I have done that for a few years now, and still have not found that inroad. I know that doesn’t mean it won’t happen but it isn’t happening yet.
I turned to the internet this spring and have found an oasis. A confusing, multi-directional, invigorating, and most wonderfully welcoming beehive, a swarming busy anthill of activity, and connections in all directions.
I knew it would have its ups and its downs. I didn’t know how much internal upheaval and change it would bring for me.
Starting to write, receiving emails of appreciation, and offers, has been life-altering. It has helped me to look up instead of down, to expect impossible things and to see many of those things granted to me.
I knew I had to be careful as I re-learned, again, how to pace myself in this new world. The specter for every chronic, even the recovering ones, is the potential disaster of yet another crash. This was not a new concern. But I had to balance myself within new parameters. Still, I was game, I knew if I could do it right the benefits would far outweigh the hazards. And I have found this to be true.
I did not expect the emotional roller-coaster set into motion, as I began to form new connections, build new relationships and form new friendships for the first time in six years or more. I mean, this can only be good, right? Right?
I’ve had a really good run in only four months. I’ve gone from being a reluctant hermit prior to this, to receiving dozens of emails a day, lots of good feedback and responses. And you would think that would make me feel just fine, yes? Well, sometimes. And sometimes I would become so afraid that it was all going to go away again, like it did seven years ago, that I would panic at a half-hour of silence in my inbox. I would feel bereft and abandoned by everyone if the constant flow of responses stopped, even for a short time.
It brought to the surface the long-percolating feelings of invisibility and abandonment, even in the midst of this great outpouring of recognition of me as a human being. I was like a dried out sponge, soaking up all the attention, and it was never enough. This was puzzling and disturbing to me. I didn’t used to be like that B.C. (Before Crash) What could it mean?

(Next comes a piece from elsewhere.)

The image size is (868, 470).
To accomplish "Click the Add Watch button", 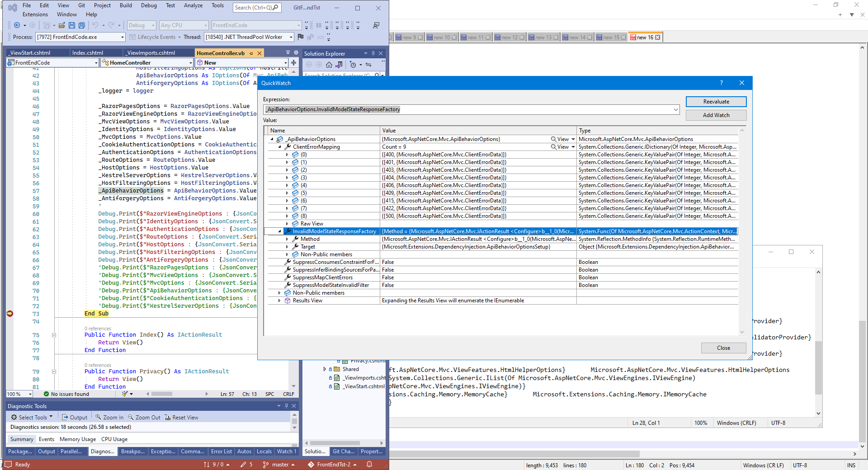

A few weeks later, I think I understand it better. And I’m writing about it for those who may also be embarking on the road of recovery. I just want to say, that like detoxification, sometimes this good change can be painful. It can be frightening. Old responses and old fears can flare up, in what seem like very inappropriate ways, at very inappropriate times. Don’t let it throw you.
These are just a new type of growing pain. And if you ride it out, it will pass. And you will find your balance in this new and wonderful (and initially frightening) setting of greater health.
As one friend told me recently, You have been sick and fragile for a long time. Your body and your mind have only recently been able to handle new things. They are still afraid of being overwhelmed and lost once again.
But you are on the right road, and you will find your way.